### [Brief]
Set down every entry exactly as it stands, omitting any picture.

### [Stored items]
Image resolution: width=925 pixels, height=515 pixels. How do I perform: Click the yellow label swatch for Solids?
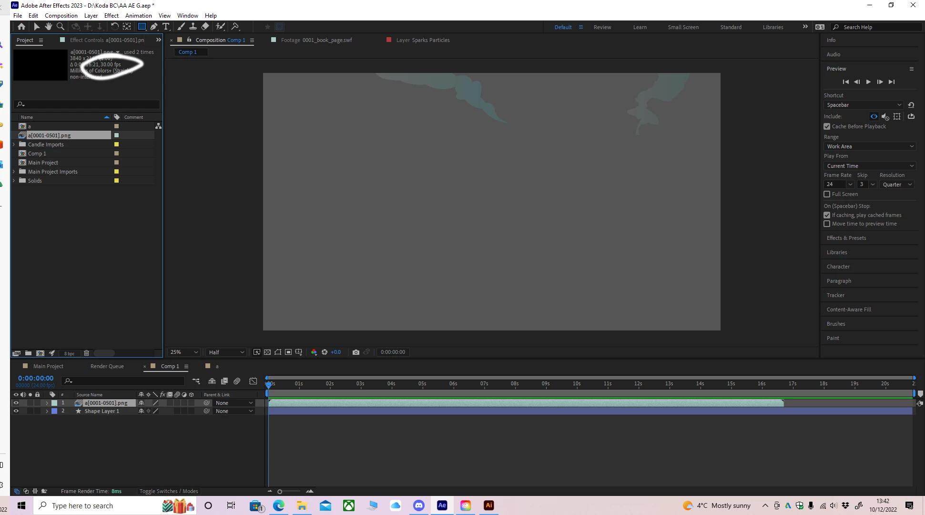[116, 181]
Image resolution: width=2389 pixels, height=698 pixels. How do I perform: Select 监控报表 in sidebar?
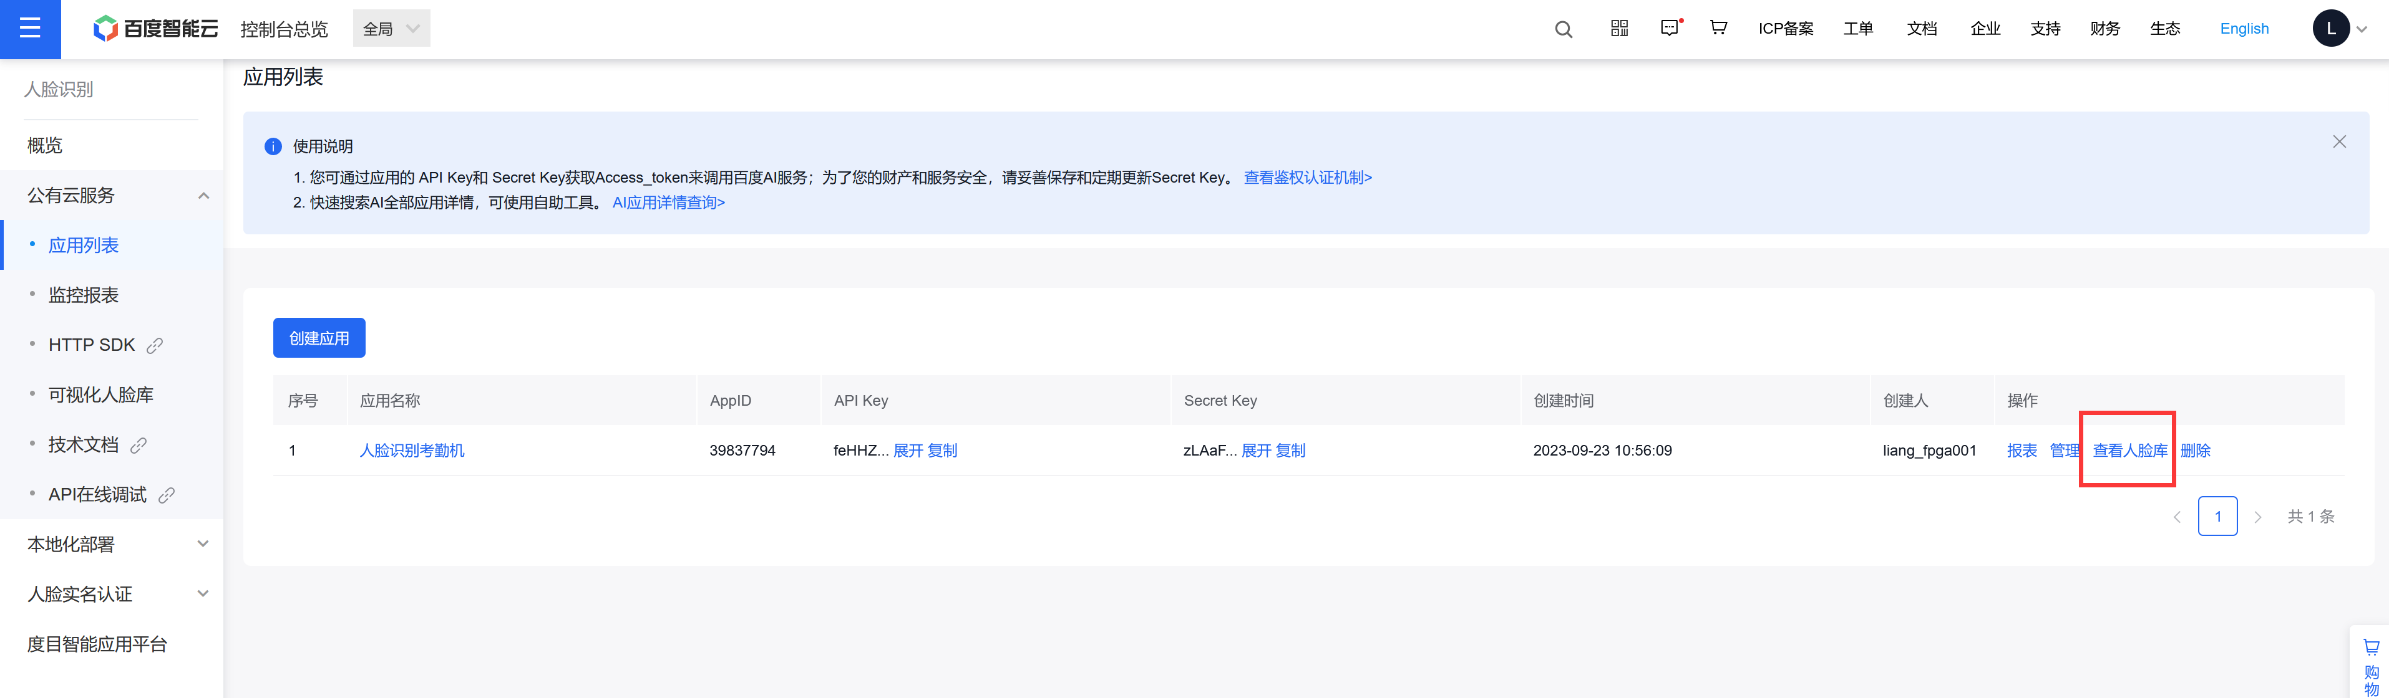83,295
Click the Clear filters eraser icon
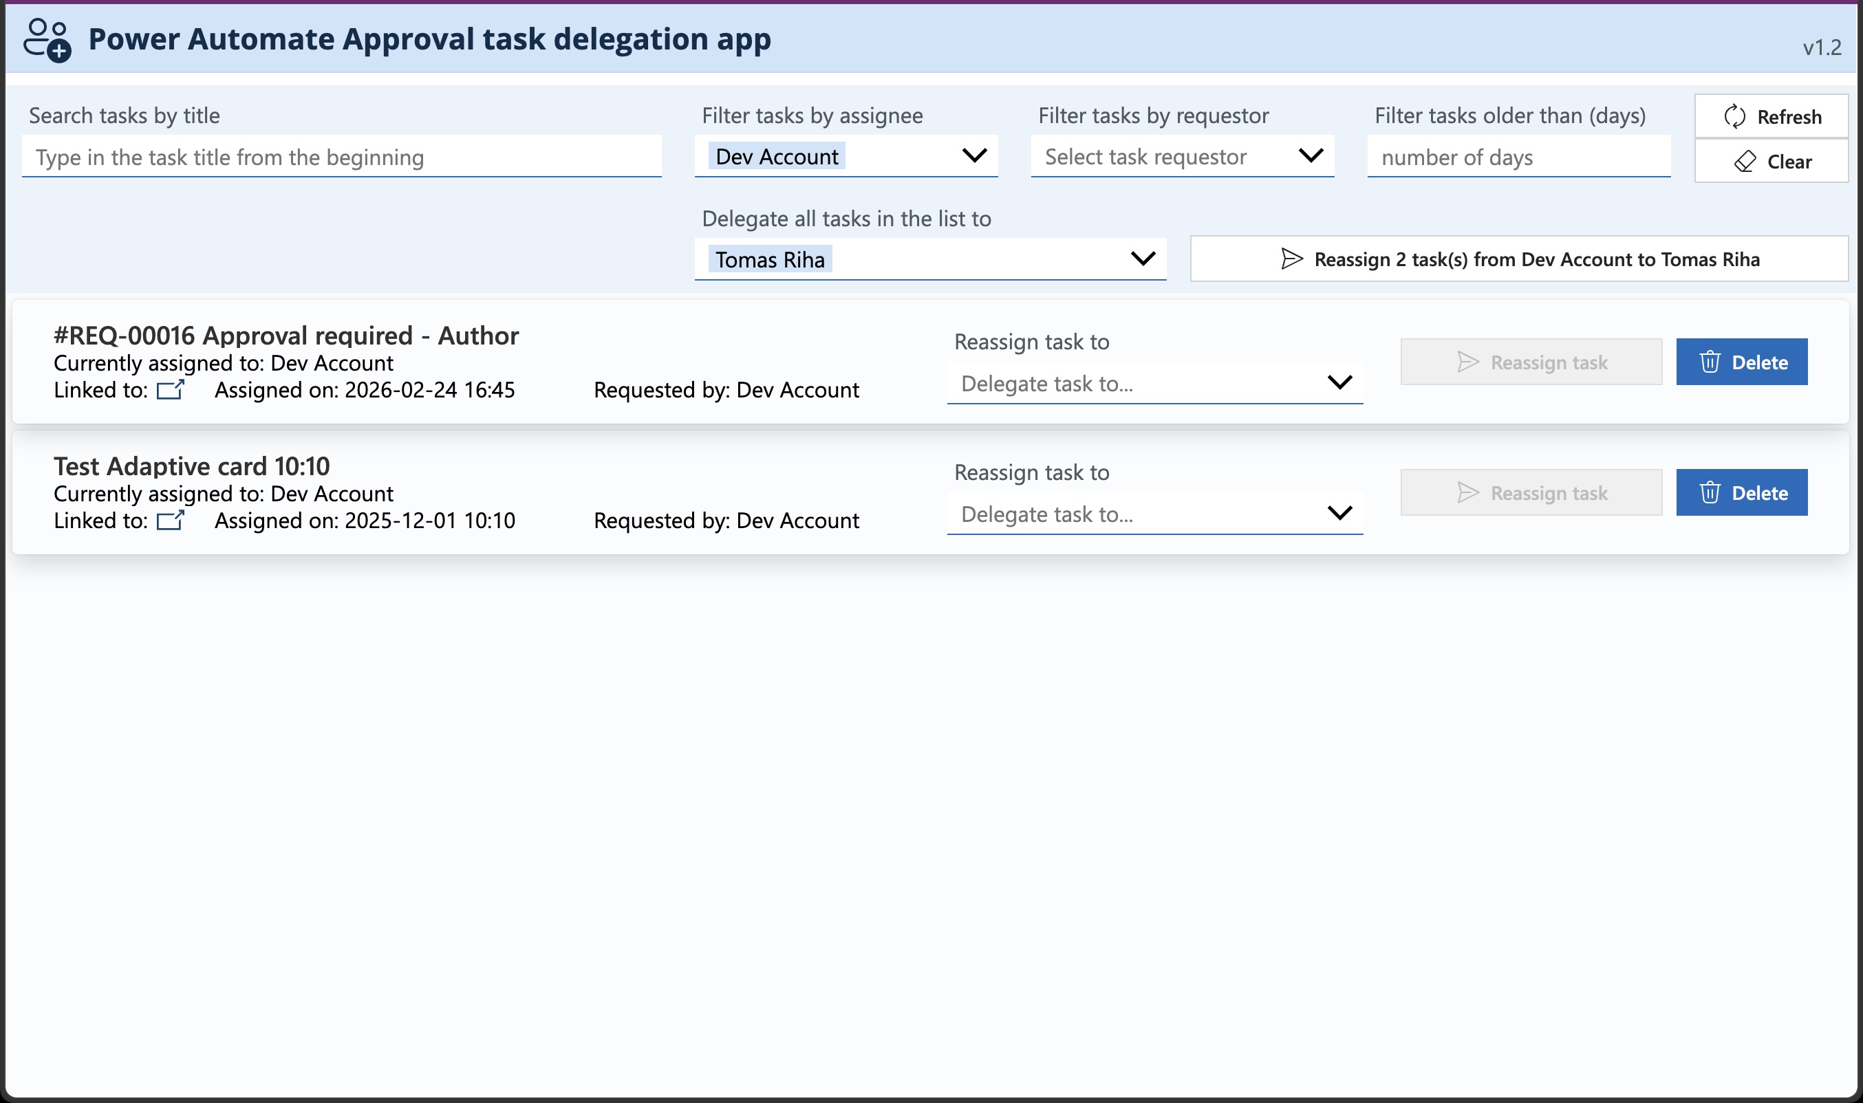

### [Response]
Image resolution: width=925 pixels, height=515 pixels. How do I perform: Click the yellow label swatch for Solids?
[116, 181]
Image resolution: width=2389 pixels, height=698 pixels. How do I perform: Select 监控报表 in sidebar?
83,295
Click the Clear filters eraser icon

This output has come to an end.